─── TRECHO FORNECIDO
Arte e ciência

Houve uma época em que a arte foi seduzida pela ciência.

Auguste Biard - A caça às morsas pelos groenlandeses em mar polar - 1841 - Musée du Chateau de Dieppe


Isso ocorreu aproximadamente na segunda metade do século 19 e inícios do século 20. O cientificismo, a crença em uma ciência todo poderosa, o positivismo, conduziram muitos criadores a posturas que consideravam como científicas. O naturalismo inventou uma literatura sociobiológica, ou biossociológica. Os pontilhistas, ou divisionistas, entre outros, regravam-se por leis óticas. Pouco importa se isso tudo era pouco mais ou menos fantasioso e falso. Acreditava-se nesse rigor da ciência.

Outros propunham-se a produzir verdadeiros documentos científicos. Assim, Auguste Biard, incansável pintor viajante, que esteve um bom período no Brasil, foi para a Groenlândia, e executou quadros com fabulosas paisagens de gelo, de formas surreais, ao mesmo tempo que figurava a caça em meio a essas ondas congeladas. 

Outros criaram obras didáticas, como Oscar Pereira da Silva, em 1886, com seu A Palavra aos Surdos-Mudos, que está no Museu Nacional de Belas Artes.
──────
─── DADOS EM ESTUDO
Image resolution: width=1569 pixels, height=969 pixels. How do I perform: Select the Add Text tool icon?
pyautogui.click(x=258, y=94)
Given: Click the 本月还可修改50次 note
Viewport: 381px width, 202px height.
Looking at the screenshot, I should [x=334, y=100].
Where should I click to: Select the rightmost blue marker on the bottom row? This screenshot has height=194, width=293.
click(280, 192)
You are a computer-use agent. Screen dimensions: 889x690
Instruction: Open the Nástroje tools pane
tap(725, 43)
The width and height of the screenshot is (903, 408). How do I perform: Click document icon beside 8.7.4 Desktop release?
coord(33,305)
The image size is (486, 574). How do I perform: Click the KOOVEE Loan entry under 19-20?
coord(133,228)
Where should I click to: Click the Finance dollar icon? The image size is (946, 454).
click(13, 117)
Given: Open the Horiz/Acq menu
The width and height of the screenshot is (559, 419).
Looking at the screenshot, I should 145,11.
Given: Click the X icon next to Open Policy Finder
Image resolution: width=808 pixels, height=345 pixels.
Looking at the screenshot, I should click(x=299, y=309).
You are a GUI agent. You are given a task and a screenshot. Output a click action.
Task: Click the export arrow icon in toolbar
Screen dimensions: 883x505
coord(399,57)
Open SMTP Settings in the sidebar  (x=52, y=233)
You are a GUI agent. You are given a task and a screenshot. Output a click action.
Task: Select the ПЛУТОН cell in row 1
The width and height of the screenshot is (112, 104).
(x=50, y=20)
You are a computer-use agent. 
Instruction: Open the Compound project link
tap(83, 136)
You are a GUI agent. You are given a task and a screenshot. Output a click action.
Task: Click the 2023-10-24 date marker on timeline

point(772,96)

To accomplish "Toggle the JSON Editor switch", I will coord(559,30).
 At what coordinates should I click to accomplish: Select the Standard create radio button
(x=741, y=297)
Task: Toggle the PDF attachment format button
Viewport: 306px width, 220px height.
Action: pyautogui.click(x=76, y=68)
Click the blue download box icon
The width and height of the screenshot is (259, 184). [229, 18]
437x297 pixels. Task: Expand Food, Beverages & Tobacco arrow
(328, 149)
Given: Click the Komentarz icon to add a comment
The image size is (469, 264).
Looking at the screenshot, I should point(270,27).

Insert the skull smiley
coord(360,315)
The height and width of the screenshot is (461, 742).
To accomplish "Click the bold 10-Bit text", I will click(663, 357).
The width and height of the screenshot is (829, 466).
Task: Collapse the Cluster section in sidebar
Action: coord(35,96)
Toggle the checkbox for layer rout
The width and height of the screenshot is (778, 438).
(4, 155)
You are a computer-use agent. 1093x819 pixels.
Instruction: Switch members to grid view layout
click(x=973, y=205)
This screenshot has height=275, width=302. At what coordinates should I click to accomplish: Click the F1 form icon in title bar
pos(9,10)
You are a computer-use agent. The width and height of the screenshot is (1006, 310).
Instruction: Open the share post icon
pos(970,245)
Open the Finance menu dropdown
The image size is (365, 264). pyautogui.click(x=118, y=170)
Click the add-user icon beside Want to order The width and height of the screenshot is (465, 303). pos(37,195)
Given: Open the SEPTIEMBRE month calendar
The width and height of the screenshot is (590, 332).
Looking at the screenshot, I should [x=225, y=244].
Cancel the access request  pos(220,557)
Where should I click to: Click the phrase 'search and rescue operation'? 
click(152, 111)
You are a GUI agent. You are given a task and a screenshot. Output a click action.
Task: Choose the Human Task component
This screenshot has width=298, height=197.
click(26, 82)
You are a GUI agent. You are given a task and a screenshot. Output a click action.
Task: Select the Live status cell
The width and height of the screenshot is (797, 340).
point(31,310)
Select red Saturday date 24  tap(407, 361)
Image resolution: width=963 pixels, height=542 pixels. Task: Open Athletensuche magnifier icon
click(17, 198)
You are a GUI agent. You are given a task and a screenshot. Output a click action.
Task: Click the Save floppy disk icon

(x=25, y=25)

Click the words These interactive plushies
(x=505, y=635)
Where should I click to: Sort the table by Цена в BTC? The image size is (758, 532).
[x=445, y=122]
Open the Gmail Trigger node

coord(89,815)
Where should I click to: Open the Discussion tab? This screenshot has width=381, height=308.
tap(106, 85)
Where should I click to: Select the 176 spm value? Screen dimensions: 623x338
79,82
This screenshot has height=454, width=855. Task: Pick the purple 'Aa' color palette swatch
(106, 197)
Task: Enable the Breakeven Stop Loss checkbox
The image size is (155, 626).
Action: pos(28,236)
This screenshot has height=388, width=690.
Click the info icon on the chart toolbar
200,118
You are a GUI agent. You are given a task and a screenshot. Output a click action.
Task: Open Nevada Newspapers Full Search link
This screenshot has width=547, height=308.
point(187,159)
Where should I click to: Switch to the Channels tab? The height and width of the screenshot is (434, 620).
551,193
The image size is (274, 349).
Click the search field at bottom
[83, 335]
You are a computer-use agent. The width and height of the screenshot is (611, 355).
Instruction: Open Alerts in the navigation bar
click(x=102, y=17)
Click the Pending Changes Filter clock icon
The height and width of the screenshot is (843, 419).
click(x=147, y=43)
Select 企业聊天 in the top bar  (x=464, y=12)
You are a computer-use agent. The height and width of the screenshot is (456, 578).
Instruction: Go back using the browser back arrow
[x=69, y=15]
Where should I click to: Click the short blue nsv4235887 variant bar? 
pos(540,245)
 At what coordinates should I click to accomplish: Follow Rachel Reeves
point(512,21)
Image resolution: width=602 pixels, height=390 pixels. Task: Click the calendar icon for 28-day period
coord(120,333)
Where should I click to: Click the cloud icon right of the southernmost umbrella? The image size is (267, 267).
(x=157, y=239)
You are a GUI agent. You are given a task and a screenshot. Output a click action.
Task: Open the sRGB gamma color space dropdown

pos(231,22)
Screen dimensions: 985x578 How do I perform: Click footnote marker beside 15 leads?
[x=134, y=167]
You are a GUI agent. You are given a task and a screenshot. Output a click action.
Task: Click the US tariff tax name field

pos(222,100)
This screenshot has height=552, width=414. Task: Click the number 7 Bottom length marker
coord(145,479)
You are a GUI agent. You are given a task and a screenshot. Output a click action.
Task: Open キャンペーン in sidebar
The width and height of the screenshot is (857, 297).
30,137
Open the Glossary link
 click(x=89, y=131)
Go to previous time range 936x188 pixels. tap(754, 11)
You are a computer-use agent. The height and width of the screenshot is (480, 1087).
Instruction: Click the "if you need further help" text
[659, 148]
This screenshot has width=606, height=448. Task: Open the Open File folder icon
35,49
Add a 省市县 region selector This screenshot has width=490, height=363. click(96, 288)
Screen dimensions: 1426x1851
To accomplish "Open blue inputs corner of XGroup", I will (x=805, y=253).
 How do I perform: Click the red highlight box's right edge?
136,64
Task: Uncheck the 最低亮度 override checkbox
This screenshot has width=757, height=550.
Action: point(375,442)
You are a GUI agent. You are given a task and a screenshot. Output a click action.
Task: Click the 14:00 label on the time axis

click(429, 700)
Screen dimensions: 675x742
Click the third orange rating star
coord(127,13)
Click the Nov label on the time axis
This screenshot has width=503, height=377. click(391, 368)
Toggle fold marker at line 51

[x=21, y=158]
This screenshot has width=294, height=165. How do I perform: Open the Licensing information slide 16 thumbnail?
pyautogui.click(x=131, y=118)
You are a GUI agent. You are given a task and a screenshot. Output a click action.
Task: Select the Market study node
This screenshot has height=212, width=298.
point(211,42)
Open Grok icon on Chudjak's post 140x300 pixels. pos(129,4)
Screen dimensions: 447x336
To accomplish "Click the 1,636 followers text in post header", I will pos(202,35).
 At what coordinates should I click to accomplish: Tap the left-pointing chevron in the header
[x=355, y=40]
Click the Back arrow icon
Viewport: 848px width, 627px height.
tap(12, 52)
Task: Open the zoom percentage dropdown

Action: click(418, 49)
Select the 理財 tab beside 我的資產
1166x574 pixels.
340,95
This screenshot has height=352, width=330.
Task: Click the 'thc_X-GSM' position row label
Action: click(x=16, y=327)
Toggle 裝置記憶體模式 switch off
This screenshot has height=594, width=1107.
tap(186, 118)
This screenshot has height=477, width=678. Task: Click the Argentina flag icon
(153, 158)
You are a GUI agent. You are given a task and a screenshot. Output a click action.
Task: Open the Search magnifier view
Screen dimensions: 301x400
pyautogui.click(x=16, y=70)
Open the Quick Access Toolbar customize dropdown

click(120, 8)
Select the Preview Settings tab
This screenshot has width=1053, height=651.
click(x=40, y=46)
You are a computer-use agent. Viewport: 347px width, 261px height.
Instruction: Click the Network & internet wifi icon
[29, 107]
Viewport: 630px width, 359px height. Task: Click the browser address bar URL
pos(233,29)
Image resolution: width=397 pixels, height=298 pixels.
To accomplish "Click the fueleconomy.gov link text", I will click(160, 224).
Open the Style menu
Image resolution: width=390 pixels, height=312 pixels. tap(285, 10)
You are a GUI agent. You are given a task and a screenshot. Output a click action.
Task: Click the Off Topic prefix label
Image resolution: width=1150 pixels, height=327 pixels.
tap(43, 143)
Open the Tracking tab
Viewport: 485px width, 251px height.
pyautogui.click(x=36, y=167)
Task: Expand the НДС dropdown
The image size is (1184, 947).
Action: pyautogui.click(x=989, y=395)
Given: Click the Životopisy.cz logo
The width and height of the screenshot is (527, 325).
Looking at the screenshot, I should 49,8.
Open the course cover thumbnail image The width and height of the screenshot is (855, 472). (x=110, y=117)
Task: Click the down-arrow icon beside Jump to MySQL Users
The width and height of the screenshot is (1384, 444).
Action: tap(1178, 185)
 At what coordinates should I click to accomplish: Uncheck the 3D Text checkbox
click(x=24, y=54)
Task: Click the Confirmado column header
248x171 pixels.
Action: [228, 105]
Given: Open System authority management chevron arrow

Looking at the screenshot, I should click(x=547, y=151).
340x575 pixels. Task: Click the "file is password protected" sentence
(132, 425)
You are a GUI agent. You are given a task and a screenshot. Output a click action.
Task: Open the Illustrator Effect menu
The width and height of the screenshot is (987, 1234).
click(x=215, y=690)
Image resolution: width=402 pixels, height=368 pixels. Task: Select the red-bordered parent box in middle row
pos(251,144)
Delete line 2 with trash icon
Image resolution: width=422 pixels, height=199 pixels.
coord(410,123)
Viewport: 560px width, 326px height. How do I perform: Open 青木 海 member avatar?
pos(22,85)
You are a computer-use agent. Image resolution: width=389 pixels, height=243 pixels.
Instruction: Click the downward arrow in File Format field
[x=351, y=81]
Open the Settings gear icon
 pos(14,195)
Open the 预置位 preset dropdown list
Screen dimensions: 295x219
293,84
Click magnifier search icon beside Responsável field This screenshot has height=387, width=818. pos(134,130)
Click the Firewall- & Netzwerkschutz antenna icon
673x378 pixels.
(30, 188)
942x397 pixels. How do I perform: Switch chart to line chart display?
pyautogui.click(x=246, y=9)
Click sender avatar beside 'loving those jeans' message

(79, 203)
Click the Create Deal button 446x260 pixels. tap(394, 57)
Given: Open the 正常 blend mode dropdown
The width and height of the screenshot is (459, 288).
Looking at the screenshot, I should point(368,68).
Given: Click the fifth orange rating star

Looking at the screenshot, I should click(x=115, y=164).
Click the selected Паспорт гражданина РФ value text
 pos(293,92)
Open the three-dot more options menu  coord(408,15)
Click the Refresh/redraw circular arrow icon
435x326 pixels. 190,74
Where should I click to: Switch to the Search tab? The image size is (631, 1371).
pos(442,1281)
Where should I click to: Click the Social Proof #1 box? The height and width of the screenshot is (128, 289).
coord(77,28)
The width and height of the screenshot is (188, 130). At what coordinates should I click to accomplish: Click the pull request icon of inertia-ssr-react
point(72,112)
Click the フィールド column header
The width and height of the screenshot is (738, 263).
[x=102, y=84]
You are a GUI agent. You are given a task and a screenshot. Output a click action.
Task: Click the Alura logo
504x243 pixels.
──────
→ **AÇÕES NECESSÁRIAS**
**a)** No texto sobre arte e ciência, em que período a arte foi seduzida pela ciência?
**b)** Transcreva do texto sobre arte e ciência o trecho que se inicia nas palavras "Houve uma época" e se encerra em "rigor da ciência.".

→ **RESPOSTAS ESCRITAS**
**a)** Aproximadamente na segunda metade do século 19 e inícios do século 20.

**b)**
Houve uma época em que a arte foi seduzida pela ciência.

Auguste Biard - A caça às morsas pelos groenlandeses em mar polar - 1841 - Musée du Chateau de Dieppe


Isso ocorreu aproximadamente na segunda metade do século 19 e inícios do século 20. O cientificismo, a crença em uma ciência todo poderosa, o positivismo, conduziram muitos criadores a posturas que consideravam como científicas. O naturalismo inventou uma literatura sociobiológica, ou biossociológica. Os pontilhistas, ou divisionistas, entre outros, regravam-se por leis óticas. Pouco importa se isso tudo era pouco mais ou menos fantasioso e falso. Acreditava-se nesse rigor da ciência.